Multiple pregnancy is a pregnancy where more than one fetus develops simultaneously in the womb.


Twins happen naturally about one in every 100 births. There are two types of twinning—identical and fraternal. Identical twins represent the splitting of a single fertilized zygote (union of two gametes or male/female sex cells that produce a developing fetus) into two separate individuals. They usually, but not always, have identical genes. When they do not separate completely, the result is Siamese (or conjoined) twins. Fraternal twins are three times as common as identical twins. They occur when two eggs are fertilized by separate sperm. Each has a different selection of its parents' genes. The natural incidence of multiple pregnancy has been upset by advances in fertility treatments, resulting in higher rates of multiple births in the United States. All these children are fraternal; they each arose from a separate egg and a separate sperm. Cloning produces identical twins.
The human female is designed to release one egg every menstrual cycle. A hormone called progesterone, released by the first egg to be produced, prevents any other egg from maturing during that cycle. When this control fails, fertilization of more than one egg is possible. Fertility drugs inhibit these controls, allowing multiple pregnancy to occur. Multiple pregnancy is more difficult and poses more health risks than single pregnancy. Premature birth is greater with each additional fetus.
The problem with multiple births is that there is only so much room in even the most accommodating womb (uterus). Babies need to reach a certain size and gestational age before they can survive outside the uterus. Prematurity is the constant threat of multiple pregnancies. Twins have five times the death rate of single births. Triplets and higher die even more often. The principle threat of prematurity is that the lungs are not fully developed. A disease called hyaline membrane disease afflicts premature infants. Their lungs do not stay open after their first breath because they lack a chemical called surfactant. Survival of premature infants was greatly improved when surfactant was finally synthesized in a form that could be of benefit to premature babies. Tiny babies also have trouble regulating their body temperature.

Causes and symptoms

Fertility drugs prevent the normal process of single ovulation by permitting more than one egg at a time to mature and ovulate (move from the ovary to the uterus in anticipation of fertilization). This happens naturally to produce fraternal twins. The first drug to accomplish this was clomiphene. Subsequently, two natural hormones—follicle stimulating hormone and chorionic gonadotrophin—were developed and used.

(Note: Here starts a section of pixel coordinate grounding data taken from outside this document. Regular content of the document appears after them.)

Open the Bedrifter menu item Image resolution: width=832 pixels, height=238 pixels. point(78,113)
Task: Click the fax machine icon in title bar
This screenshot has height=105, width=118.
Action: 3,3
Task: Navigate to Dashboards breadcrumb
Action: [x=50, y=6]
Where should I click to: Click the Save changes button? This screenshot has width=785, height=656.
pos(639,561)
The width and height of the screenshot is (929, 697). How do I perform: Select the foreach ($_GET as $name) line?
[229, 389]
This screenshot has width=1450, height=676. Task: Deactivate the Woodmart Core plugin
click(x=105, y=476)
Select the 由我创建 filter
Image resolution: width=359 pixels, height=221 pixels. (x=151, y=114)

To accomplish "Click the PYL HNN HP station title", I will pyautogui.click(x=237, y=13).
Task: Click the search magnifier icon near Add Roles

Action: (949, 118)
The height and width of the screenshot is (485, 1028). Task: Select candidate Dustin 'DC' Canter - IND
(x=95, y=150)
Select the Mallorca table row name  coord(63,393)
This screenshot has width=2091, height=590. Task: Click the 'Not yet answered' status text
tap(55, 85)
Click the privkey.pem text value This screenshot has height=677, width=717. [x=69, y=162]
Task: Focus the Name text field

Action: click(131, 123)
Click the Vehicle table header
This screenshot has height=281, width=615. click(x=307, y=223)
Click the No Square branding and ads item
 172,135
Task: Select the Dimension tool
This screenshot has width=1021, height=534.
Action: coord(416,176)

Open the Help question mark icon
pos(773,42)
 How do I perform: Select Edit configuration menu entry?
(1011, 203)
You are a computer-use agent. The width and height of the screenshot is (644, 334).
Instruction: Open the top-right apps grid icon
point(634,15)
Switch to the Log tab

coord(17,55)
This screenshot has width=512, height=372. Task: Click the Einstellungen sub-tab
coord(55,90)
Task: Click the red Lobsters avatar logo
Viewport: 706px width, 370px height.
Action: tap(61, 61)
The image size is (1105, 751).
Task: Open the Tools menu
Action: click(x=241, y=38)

Multiple pregnancies cause the uterus to grow faster than usual. Obstetricians can detect this unusually rapid growth as the pregnancy progresses. Before birth, an ultrasound will also detect multiple babies in the uterus. After birth, physical appearance or a careful examination of the placenta and amniotic membranes will usually reveal whether the babies were in the same water bag or separate ones. One bag means identical twins.
A multiple pregnancy almost always means increased monitoring and surveillance for complications. This often means more frequent visits to the healthcare provider, serial ultrasounds to make sure that the babies are growing adequately, amniocentesis to check for lung development, and close monitoring for preterm labor.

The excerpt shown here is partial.